WORK TO BE COMPLETED: Exactly the lines from the start of the entries through the line with "Brand Assets (599, 2140)" are required in the output, with no pictures among them.

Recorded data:

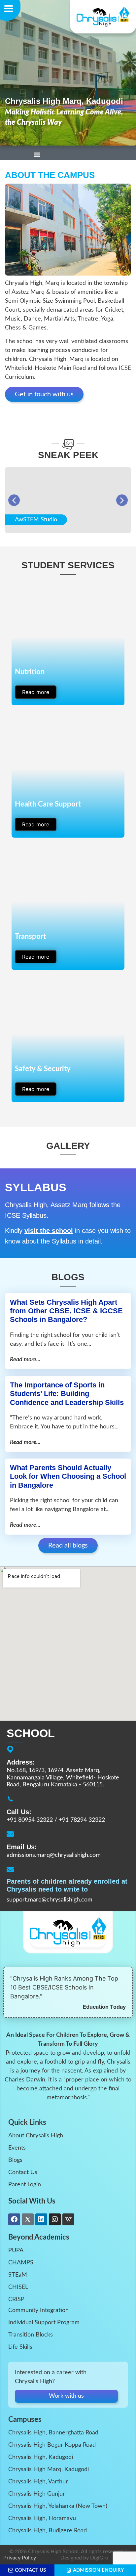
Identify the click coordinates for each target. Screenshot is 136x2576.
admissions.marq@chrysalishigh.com (54, 1855)
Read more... (25, 1360)
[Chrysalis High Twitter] (28, 2219)
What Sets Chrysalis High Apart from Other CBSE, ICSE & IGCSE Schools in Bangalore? (66, 1311)
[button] (36, 153)
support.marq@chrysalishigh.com (49, 1900)
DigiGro (99, 2557)
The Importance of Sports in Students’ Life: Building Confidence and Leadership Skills (67, 1394)
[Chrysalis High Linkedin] (41, 2219)
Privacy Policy (19, 2557)
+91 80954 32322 (30, 1820)
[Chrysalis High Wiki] (68, 2219)
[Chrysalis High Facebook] (14, 2219)
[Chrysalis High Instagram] (55, 2219)
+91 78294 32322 (82, 1820)
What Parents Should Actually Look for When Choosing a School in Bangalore (68, 1476)
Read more (35, 692)
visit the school (48, 1231)
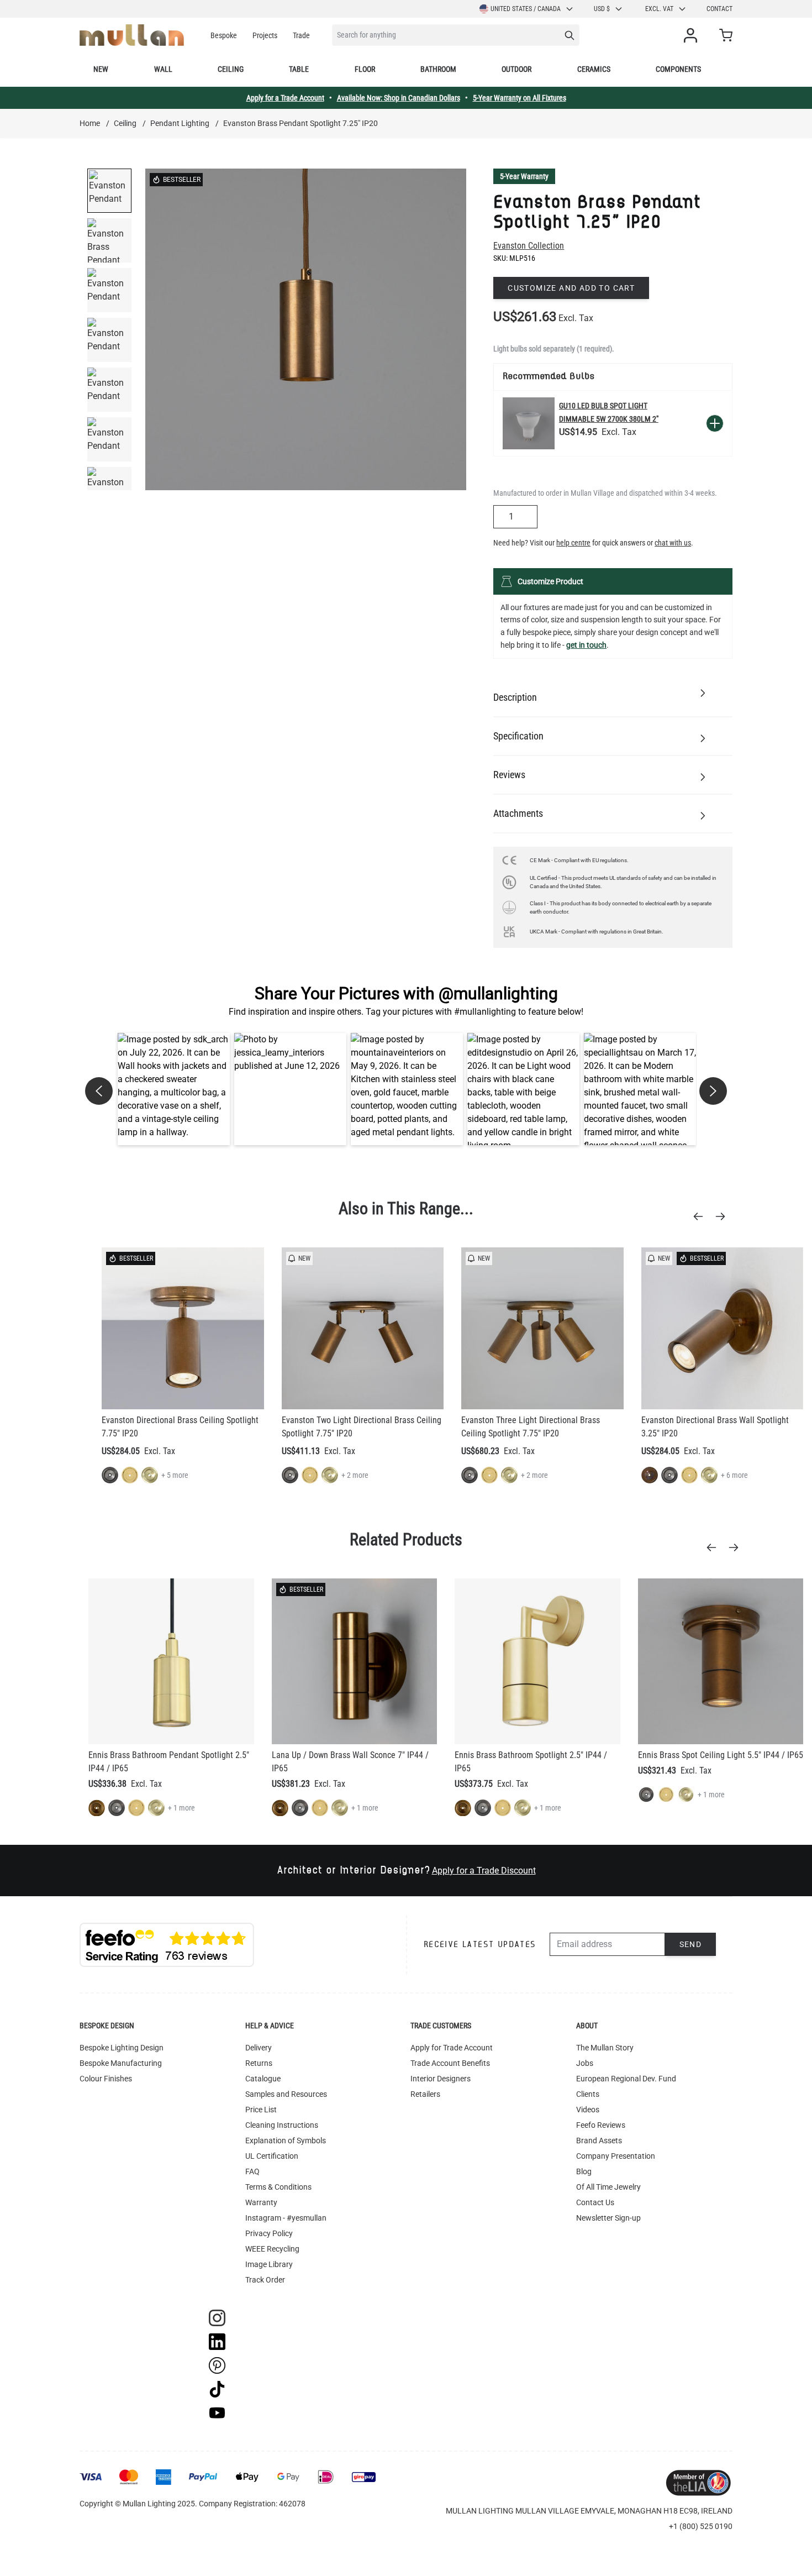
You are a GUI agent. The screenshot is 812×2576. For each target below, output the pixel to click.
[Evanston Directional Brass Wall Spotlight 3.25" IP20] (722, 1328)
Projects (264, 35)
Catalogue (263, 2078)
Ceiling (231, 69)
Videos (587, 2109)
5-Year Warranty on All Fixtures (519, 97)
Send (690, 1944)
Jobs (584, 2063)
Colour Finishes (106, 2078)
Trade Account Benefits (450, 2063)
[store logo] (132, 35)
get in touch (586, 645)
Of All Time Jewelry (608, 2186)
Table (299, 69)
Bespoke (223, 35)
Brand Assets (599, 2140)
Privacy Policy (269, 2233)
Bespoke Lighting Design (122, 2047)
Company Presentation (615, 2156)
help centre (573, 542)
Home (90, 123)
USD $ (602, 9)
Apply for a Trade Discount (484, 1870)
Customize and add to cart (571, 288)
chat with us (673, 542)
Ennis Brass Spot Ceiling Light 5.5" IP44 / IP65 (720, 1755)
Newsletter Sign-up (608, 2217)
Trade (301, 35)
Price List (261, 2109)
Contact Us (595, 2202)
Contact (719, 9)
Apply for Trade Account (451, 2047)
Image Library (269, 2264)
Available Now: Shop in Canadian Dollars (398, 97)
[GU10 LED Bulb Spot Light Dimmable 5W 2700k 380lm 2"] (529, 423)
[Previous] (701, 1216)
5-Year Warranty (524, 176)
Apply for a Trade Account (285, 97)
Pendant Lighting (179, 123)
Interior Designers (440, 2078)
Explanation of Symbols (285, 2140)
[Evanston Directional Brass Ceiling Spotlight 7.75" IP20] (183, 1328)
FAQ (252, 2171)
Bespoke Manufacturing (121, 2063)
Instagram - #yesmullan (285, 2217)
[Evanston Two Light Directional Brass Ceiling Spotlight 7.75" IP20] (363, 1328)
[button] (174, 1089)
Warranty (261, 2202)
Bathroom (438, 69)
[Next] (723, 1216)
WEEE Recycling (272, 2248)
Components (678, 69)
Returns (258, 2063)
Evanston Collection (528, 245)
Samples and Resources (286, 2094)
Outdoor (516, 69)
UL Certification (271, 2156)
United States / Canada (526, 9)
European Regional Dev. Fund (626, 2078)
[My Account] (693, 35)
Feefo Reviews (600, 2125)
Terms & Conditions (278, 2186)
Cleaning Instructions (281, 2125)
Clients (587, 2094)
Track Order (265, 2279)
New (100, 69)
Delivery (258, 2047)
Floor (365, 69)
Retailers (425, 2094)
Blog (584, 2171)
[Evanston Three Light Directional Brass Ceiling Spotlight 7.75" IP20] (542, 1328)
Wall (163, 69)
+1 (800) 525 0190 (700, 2526)
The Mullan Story (605, 2047)
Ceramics (593, 69)
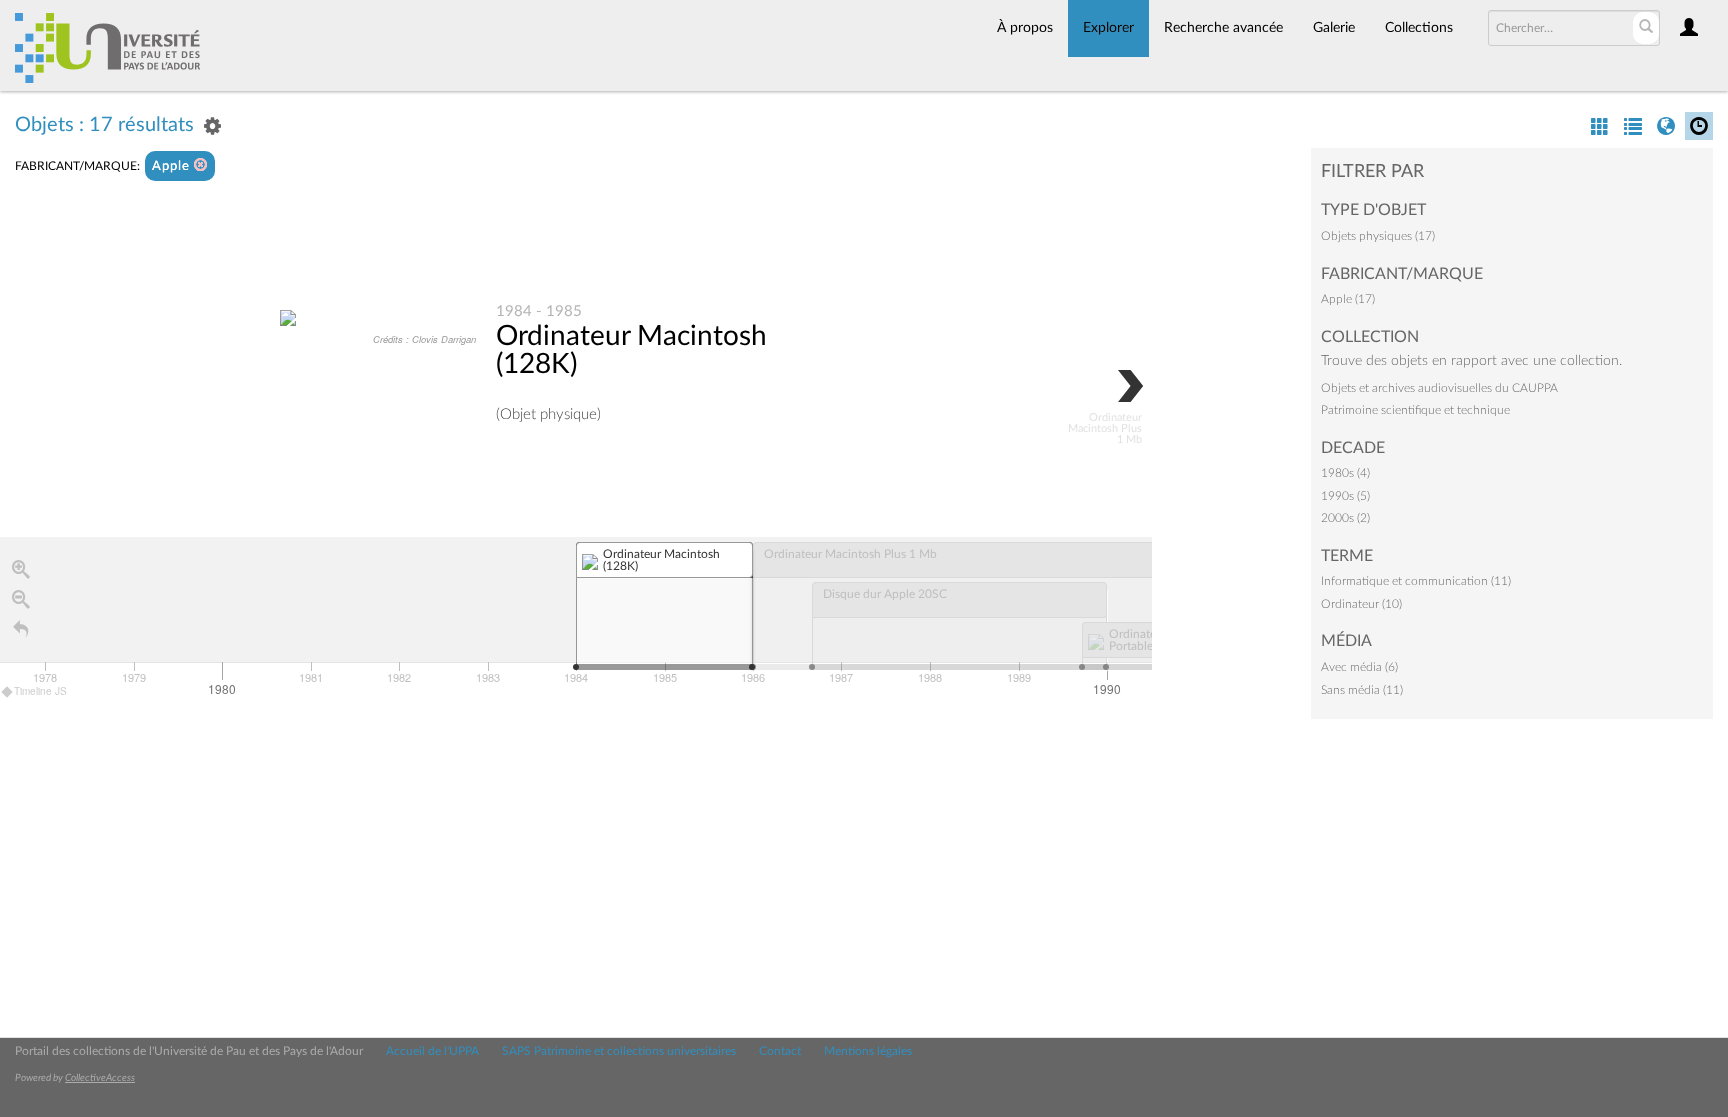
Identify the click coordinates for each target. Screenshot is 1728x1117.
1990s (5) (1345, 496)
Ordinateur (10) (1361, 604)
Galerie (1334, 28)
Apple (173, 166)
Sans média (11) (1362, 690)
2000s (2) (1345, 518)
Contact (780, 1051)
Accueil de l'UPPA (432, 1051)
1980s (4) (1345, 473)
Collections (1419, 28)
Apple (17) (1348, 299)
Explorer (1108, 28)
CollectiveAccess (100, 1078)
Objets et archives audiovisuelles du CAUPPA (1439, 388)
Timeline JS (40, 691)
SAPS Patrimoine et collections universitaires (619, 1051)
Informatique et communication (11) (1416, 581)
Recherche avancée (1223, 28)
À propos (1025, 28)
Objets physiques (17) (1378, 236)
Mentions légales (868, 1051)
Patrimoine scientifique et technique (1415, 410)
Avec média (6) (1359, 667)
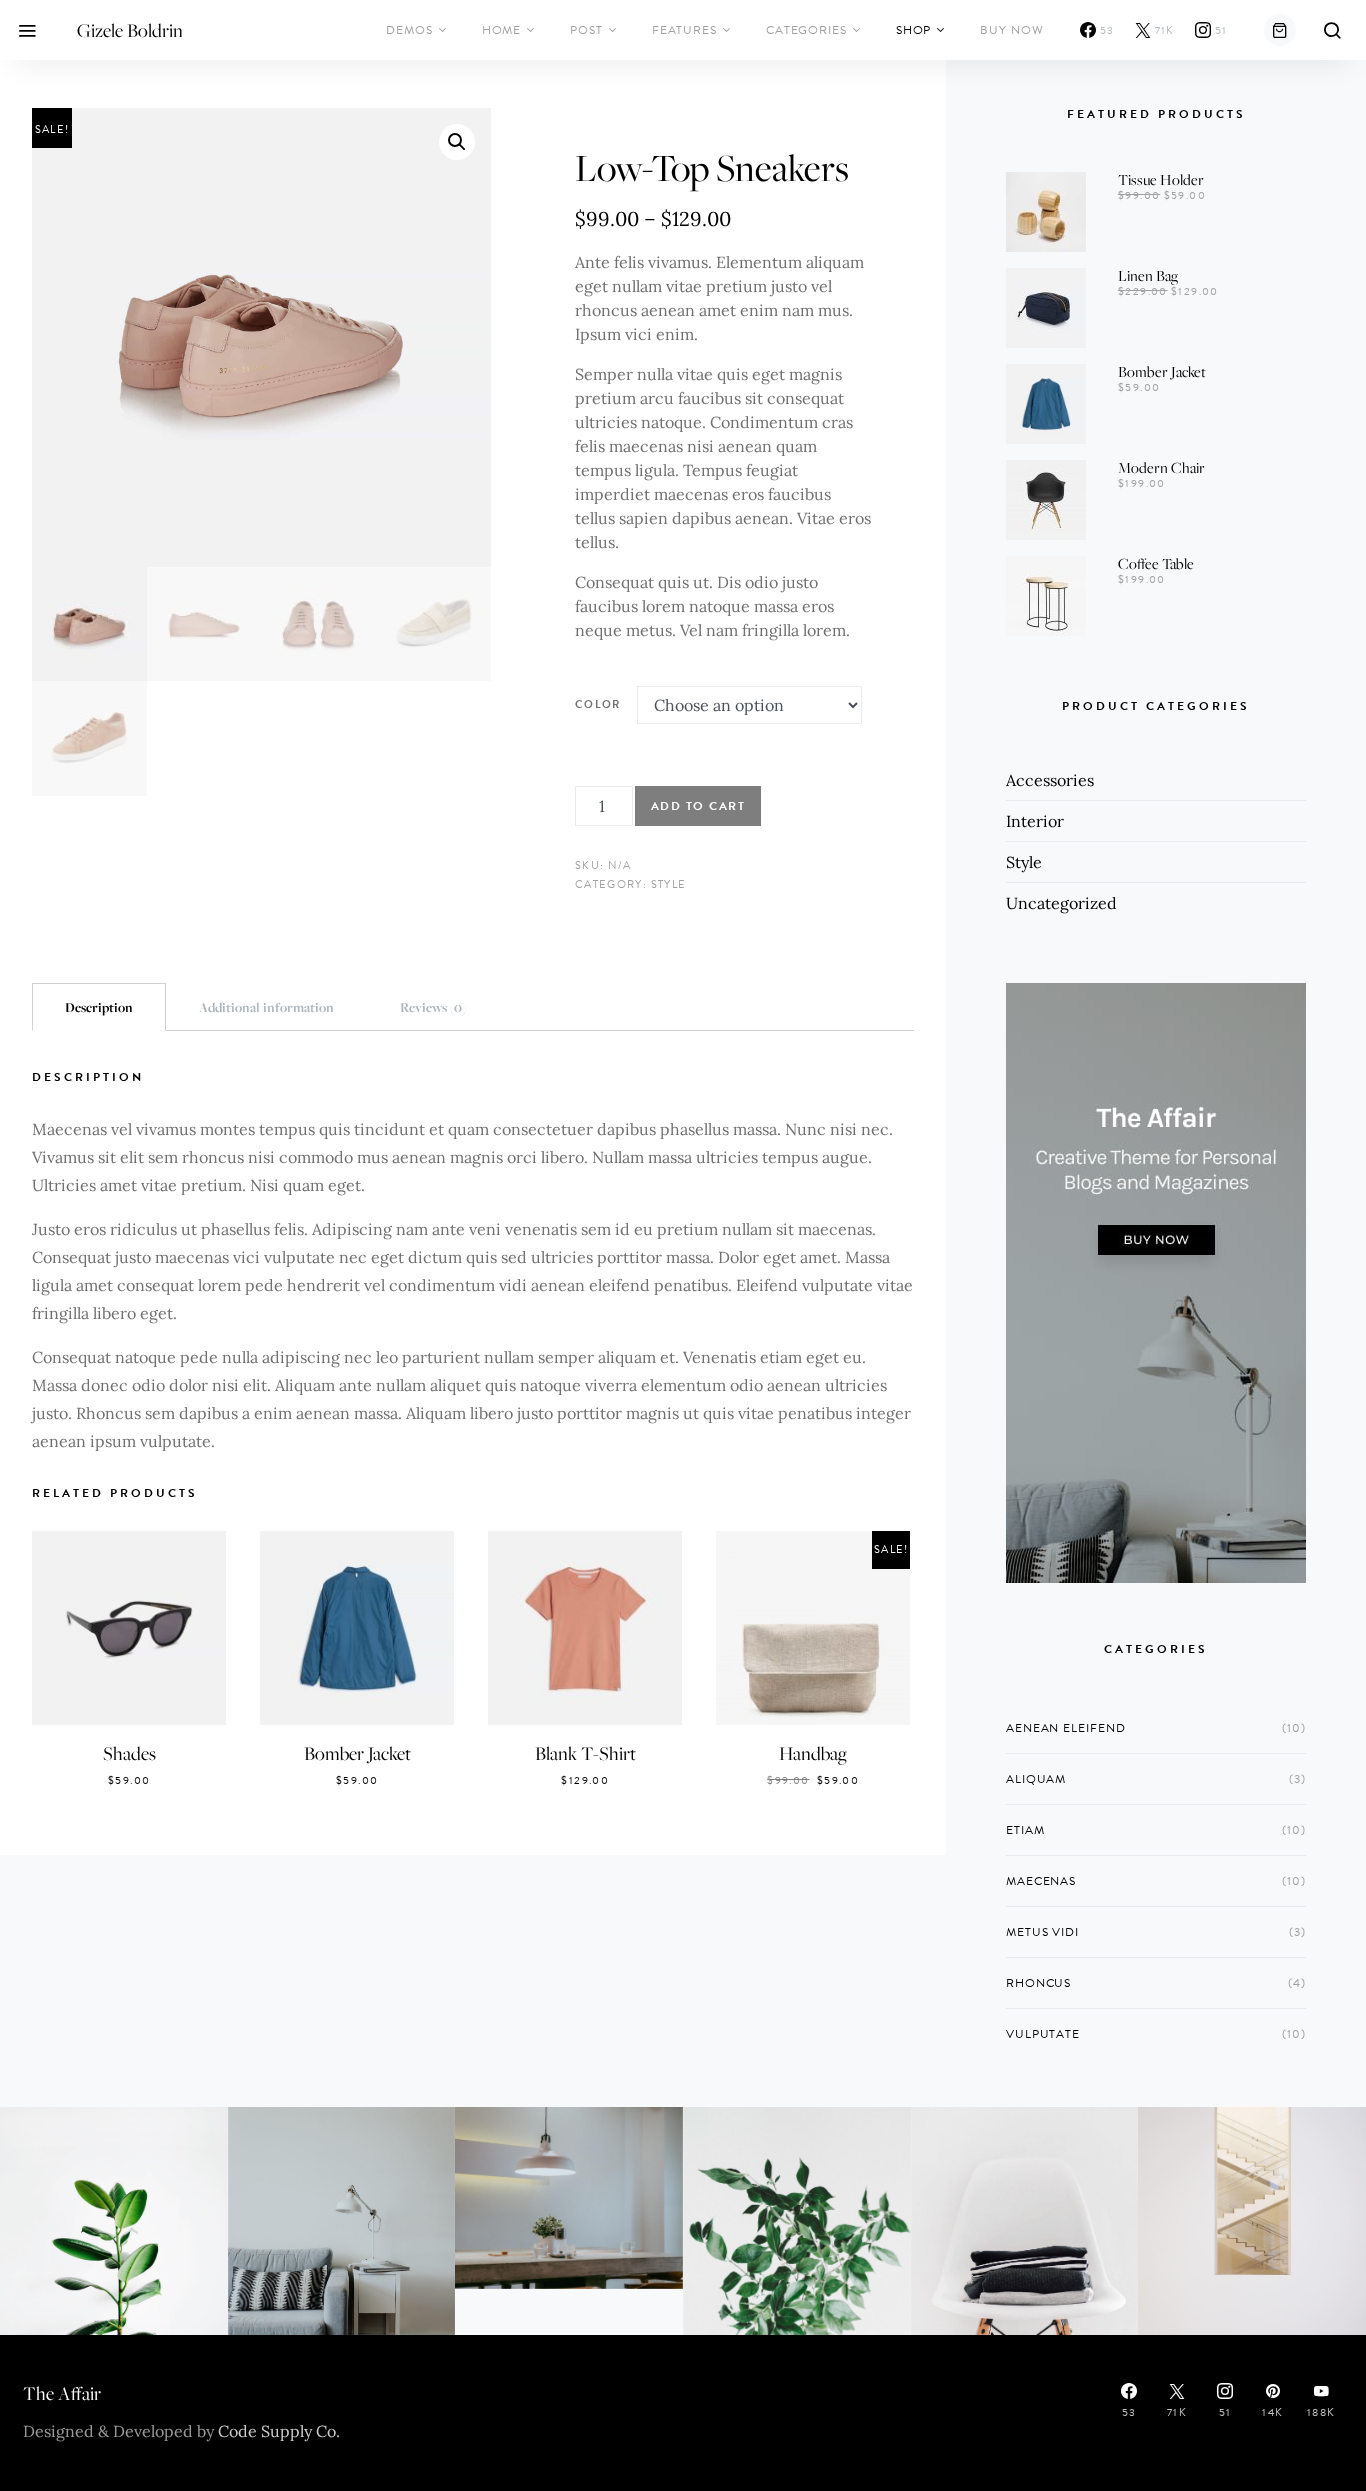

YOUR SOLUTION:
Identify the click coordinates for each target. Screenshot is 136x2576.
admissions.marq@chrysalishigh.com (54, 1855)
Read more... (25, 1360)
[Chrysalis High Twitter] (28, 2219)
What Sets Chrysalis High Apart from Other CBSE, ICSE & IGCSE Schools in Bangalore? (66, 1311)
[button] (36, 153)
support.marq@chrysalishigh.com (49, 1900)
DigiGro (99, 2557)
The Importance of Sports in Students’ Life: Building Confidence and Leadership Skills (67, 1394)
[Chrysalis High Linkedin] (41, 2219)
Privacy Policy (19, 2557)
+91 80954 32322 (30, 1820)
[Chrysalis High Wiki] (68, 2219)
[Chrysalis High Facebook] (14, 2219)
[Chrysalis High Instagram] (55, 2219)
+91 78294 32322 (82, 1820)
What Parents Should Actually Look for When Choosing a School in Bangalore (68, 1476)
Read more (35, 692)
visit the school (48, 1231)
You are a GUI agent. The screenshot is 812×2576. For each target below, output the pixel to click.
[Evanston Directional Brass Wall Spotlight 3.25" IP20] (722, 1328)
Projects (264, 35)
Catalogue (263, 2078)
Ceiling (231, 69)
Videos (587, 2109)
5-Year Warranty on All Fixtures (519, 97)
Send (690, 1944)
Jobs (584, 2063)
Colour Finishes (106, 2078)
Trade Account Benefits (450, 2063)
[store logo] (132, 35)
get in touch (586, 645)
Of All Time Jewelry (608, 2186)
Table (299, 69)
Bespoke (223, 35)
Brand Assets (599, 2140)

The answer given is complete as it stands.